In the meantime, GoPro makes heavy use of spreadsheets when it comes to keeping the books. And, of course, Microsoft's Excel remains the dominant producer of spreadsheet platforms.
Kurt Amundsen, the company's CFO, recalls he was the "first full-time person in finance and accounting" to come on board after the company began operations nearly a decade ago. That figure is now up to 20, he says.
Up until now, according to Amundsen, the Excel approach was sufficient to enable him to address the "purely operational" concerns driving GoPro's finance function. "For operational processes, it's not GAAP," with its fair value and other thorny standards, that drives the process. "For the outside world, we use GAAP." He adds, "Originally, we had what I would call generalists, people who do everything. As we get bigger, the roles narrow and we go for specialists."
While he relies mainly on Excel now, Amundsen also used a "Cognos tool" for budget and planning and is looking at ERP systems, he says.
Moving Past the 'Manual' Approach
In the need to move beyond Excel, GoPro is far from alone.
Some 64% of public and private companies in the U.S. still use spreadsheets or other "manual" solutions to perform their finance functions, according to a survey of 262 financial executives conducted by the Financial Executives Research Foundation and Robert Half, a specialized staffing firm.
That figure soars as high as 74% among companies with annual revenues less than $100 million, according to the survey.

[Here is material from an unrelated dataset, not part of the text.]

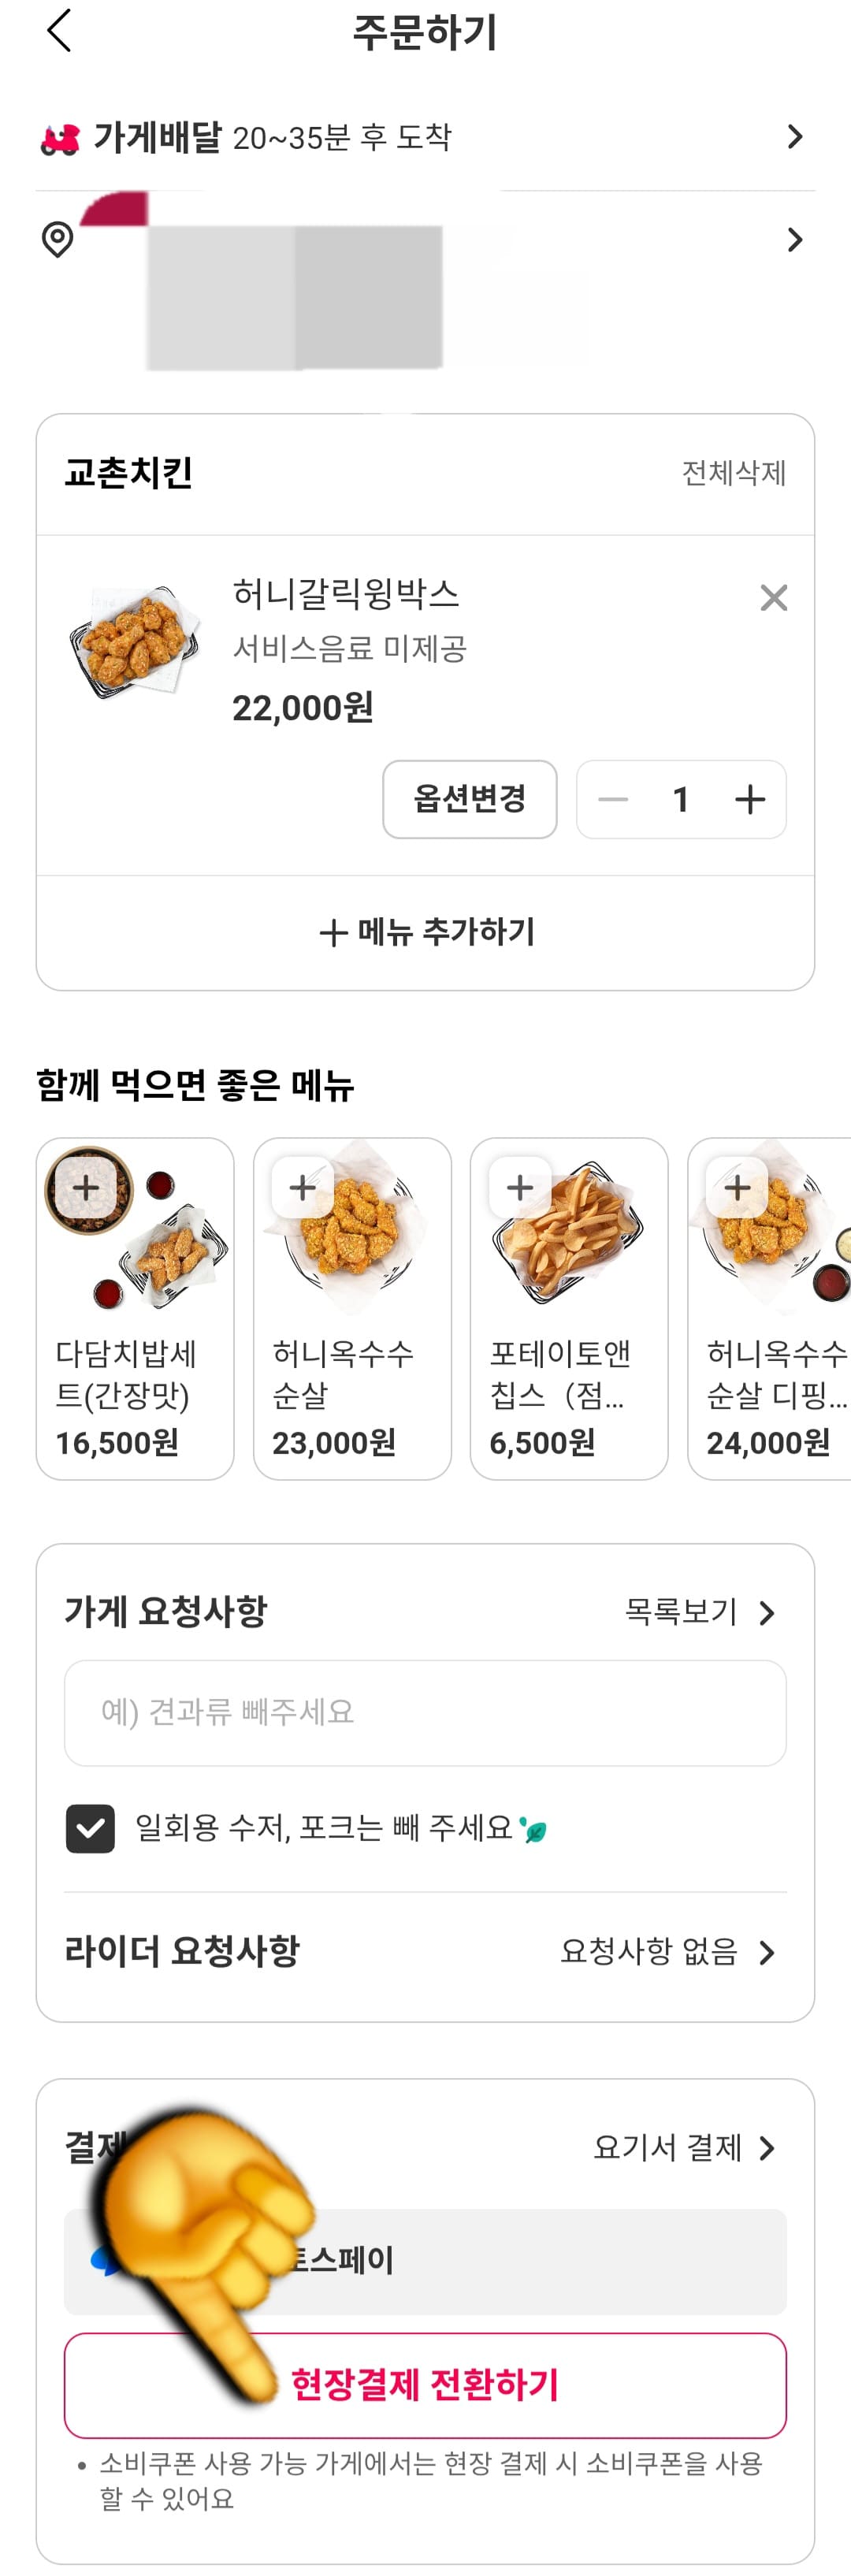Decrease 허니갈릭윙박스 quantity with minus
The image size is (851, 2576).
[613, 799]
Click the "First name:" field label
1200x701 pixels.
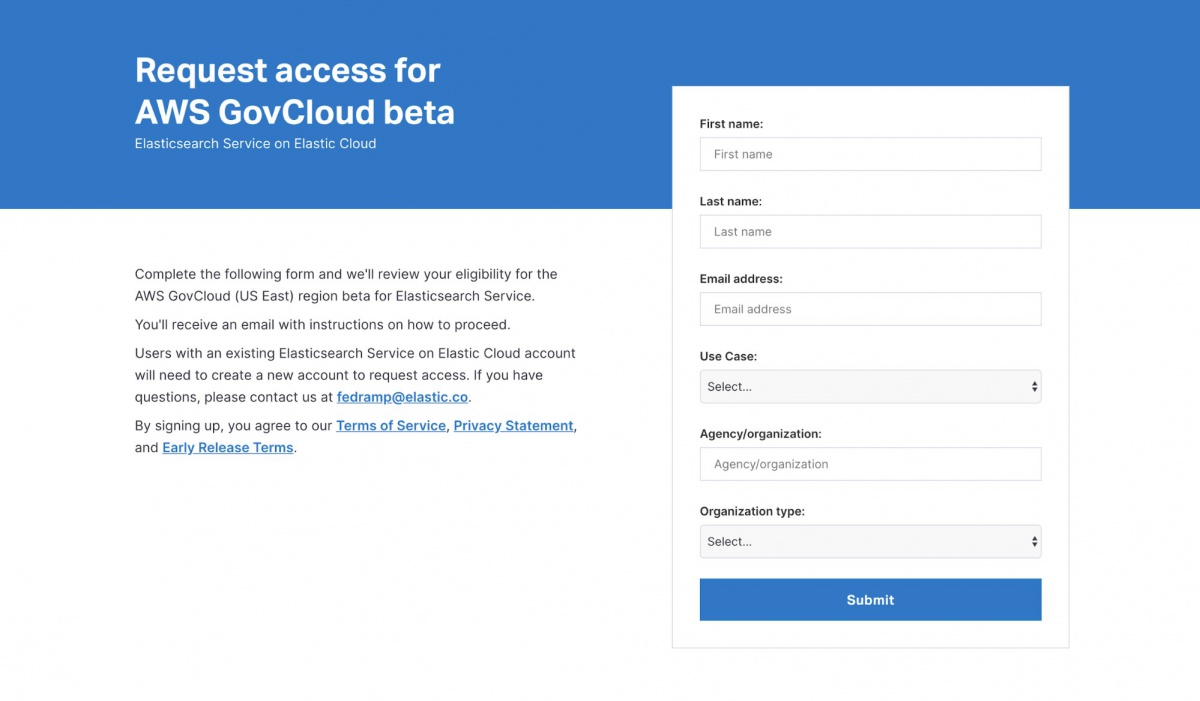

But "as revenue increases, the number of full-time equivalents needed for finance increases," says Paul MacDonald, executive director of Robert Half Management Resources, speaking in a webcast devoted to discussing the survey results. [Registration required.] Amundsen and Raymond Castonguay, senior vice president for finance at Morneau Shepell, a Toronto-based human resource consulting and outsourcing firm, participated in the webinar.
Working 25 Days on a Quarterly Report
With accounting mandates on the rise, financial executives in the U.S. report spending an average 25 days to complete quarterly reports and a whopping 55 days to prepare annual 10Ks, he says, and most companies expect this compliance-driven burden to increase, especially if IFRS is eventually adopted.
Castonguay notes that his company, like other public Canadian firms, began having to use IFRS, as opposed to local GAAP, for interim statements starting last year.
Morneau Shepell, he says, is "definitely an Excel user, but we're moving to a new ERP platform." Given the growth of his company and the need to comply with the new accounting, "we need to move away from Excel to an integrated system."
In addition to Excel, Castonguay says, he is using "one of the Oracle tools," and is also in the process of installing a solution from J.D. Edwards, which is "very flexible" and "not overly complicated to implement."
Says Castonguay, "The first quarter was extremely painful. Year end was a bit more intense than normal year end, but I expect it will get easier."
That being said, "There's definitely fatigue in the financial market. After Sarbanes-Oxley and IFRS people are tired."